I want to judge ic markets execution during scheduled news without relying on one off stories. I’m planning a simple community log for slippage, requotes, and platform freezes.
My draft fields: pair, order type, lot size, platform and server, VPS or home, ping, time in UTC, news event name, spread right before and right after, requested price and filled price, slippage in pips positive or negative, any requote or freeze duration, and a redacted screenshot or MT4 MT5 journal lines. For stop orders, include the stop distance at the moment of trigger. For cTrader, depth snapshot if you have it.
If we collect a few weeks, we could publish medians by session and by event. Anything missing from the fields above, and who’s willing to post a sample?
Log requested price filled price and spread snapshots.
Your fields cover most of what matters. I would add request method market or stop, and the exact platform log line for the fill. In MT4 MT5 you can export the journal to a file and include the timestamp and order ticket. Record spread 5 seconds before and 5 seconds after. Capture ping and CPU load to rule out local issues. For cTrader, note the venue code if shown. With enough samples, compute median slippage by event, by side, and by lot size, plus the 90th percentile.

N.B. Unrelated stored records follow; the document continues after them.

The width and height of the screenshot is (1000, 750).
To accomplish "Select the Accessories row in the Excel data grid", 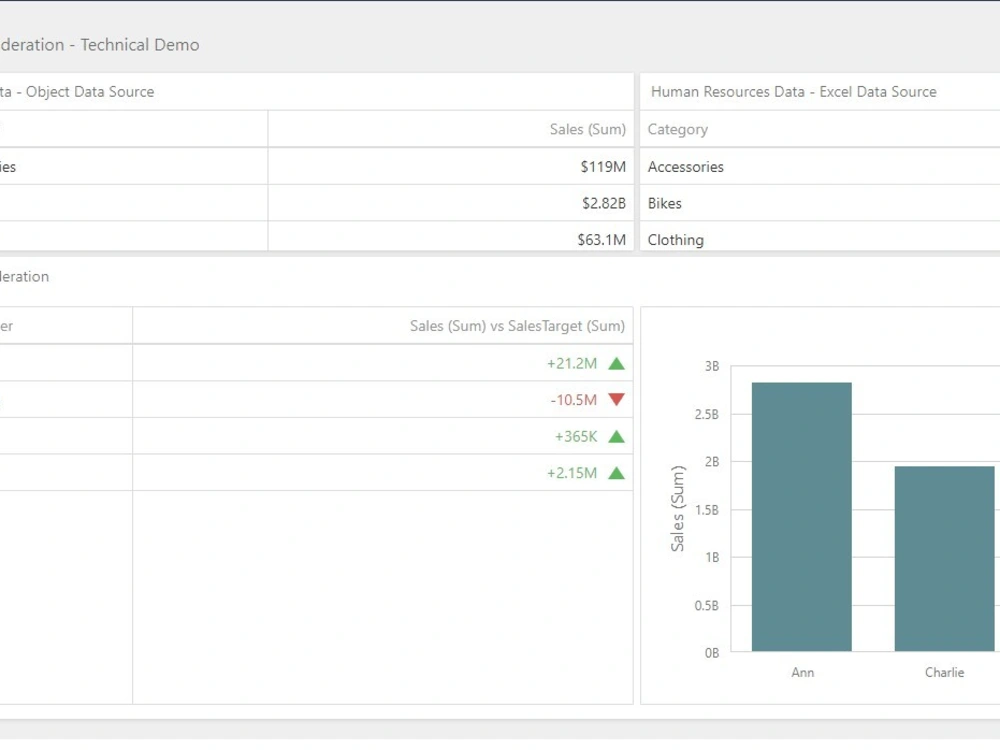I will click(685, 167).
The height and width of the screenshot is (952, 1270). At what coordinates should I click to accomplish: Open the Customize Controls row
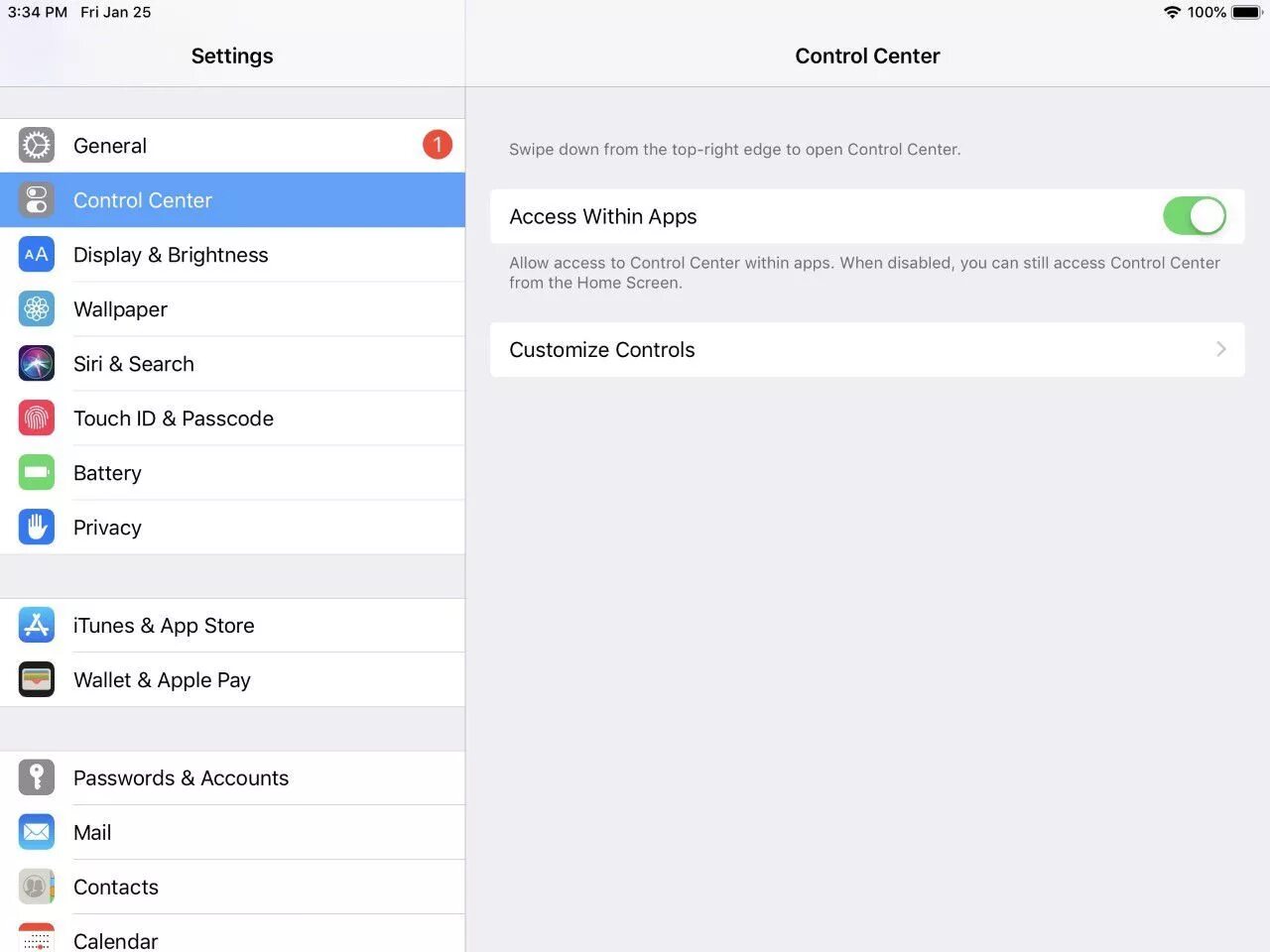[x=867, y=349]
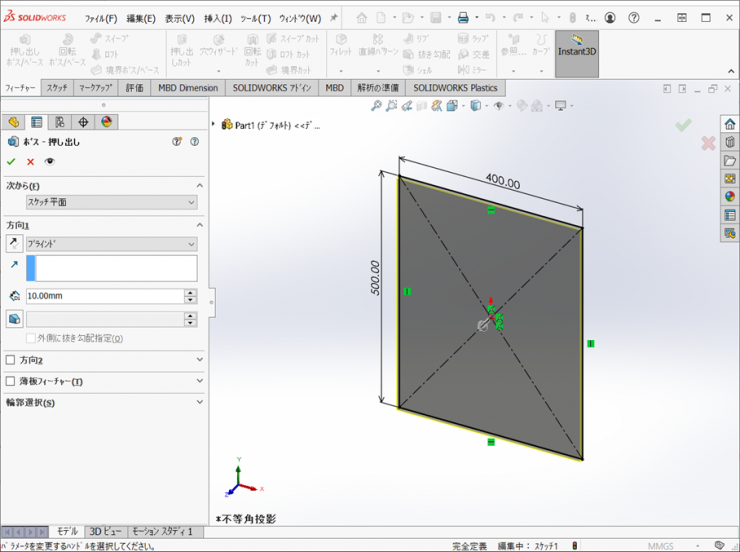Open the ブラインド end condition dropdown

coord(111,243)
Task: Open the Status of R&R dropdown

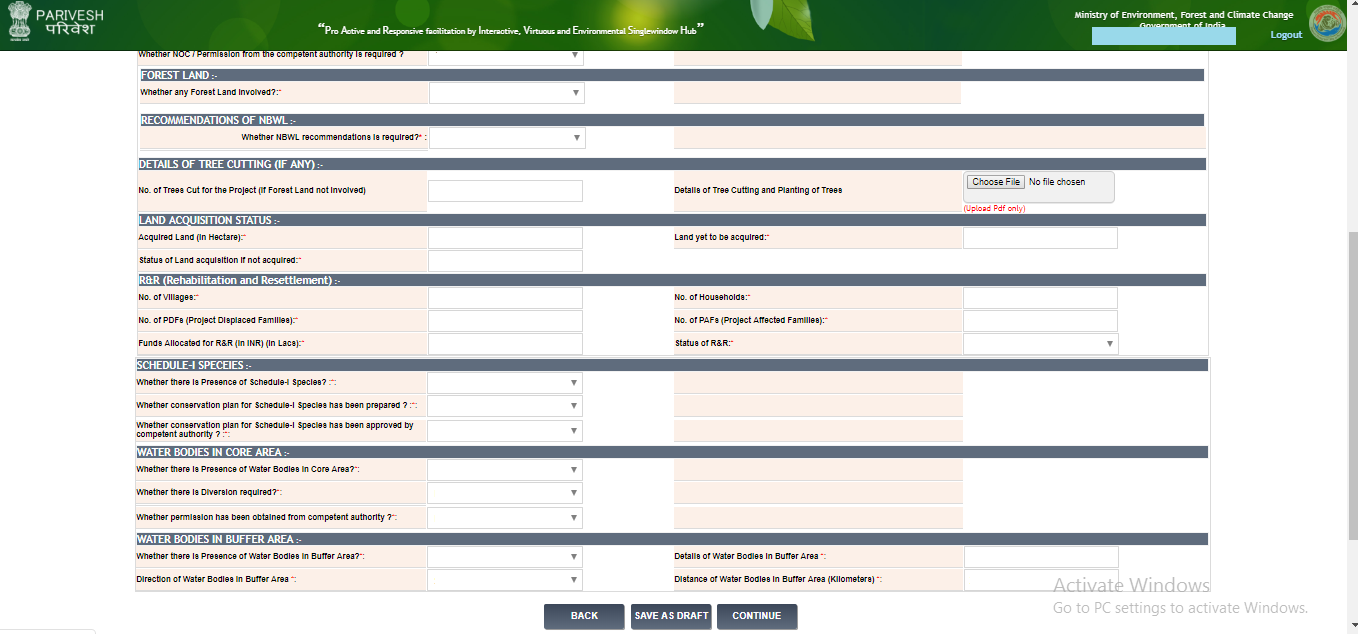Action: coord(1040,344)
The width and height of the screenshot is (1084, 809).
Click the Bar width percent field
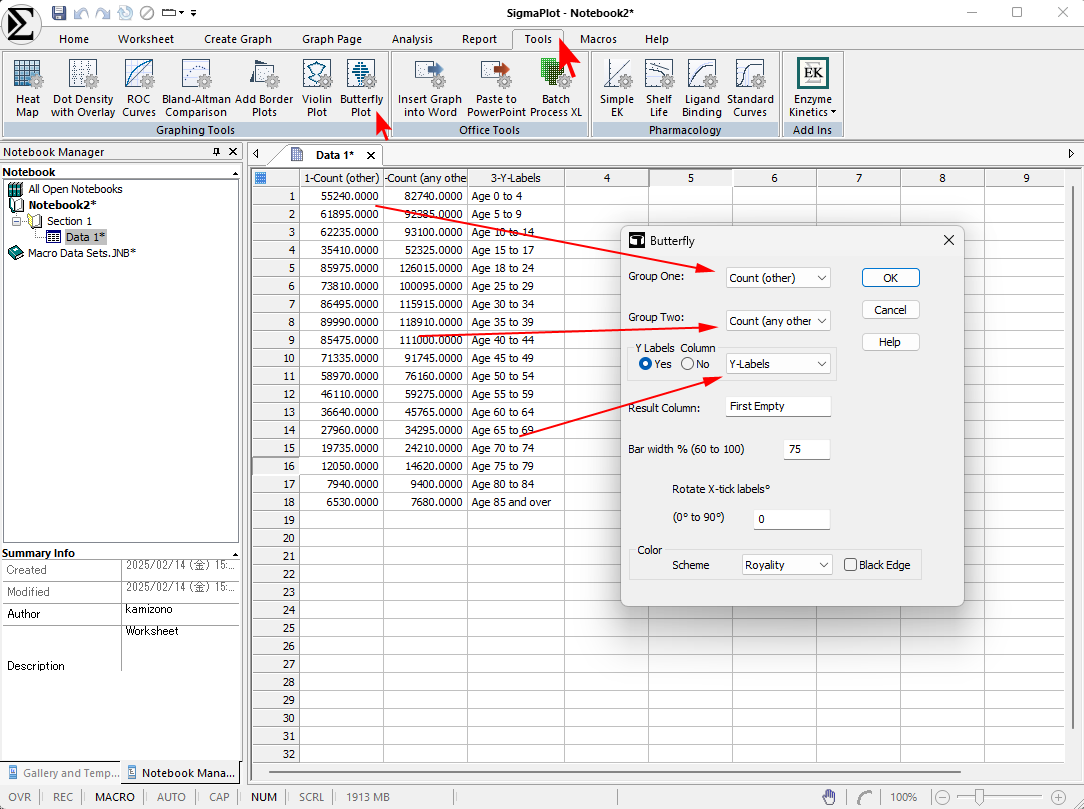pos(807,450)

To turn logs into a verdict, group reports by event type like CPI, NFP, rate decision, and by session. Exclude outliers where ping exceeded 200 ms or screenshots are missing. Report median slippage separate for buys and sells. Add a stability score based on freezes longer than two seconds per 100 trades. Share week by week charts so changes are visible after updates.
I can post two weeks of logs during London open.
I run MT5 on a VPS, so ping is steady. Tell me the exact format and I’ll follow it.
Include whether orders hit stop or limit protection. That explains some big gaps around news.
From past tests on EURUSD during CPI, my average slip was around 0.6 pip on 0.5 lot with stops. Market orders were worse.
Take at least 30 samples per event before judging.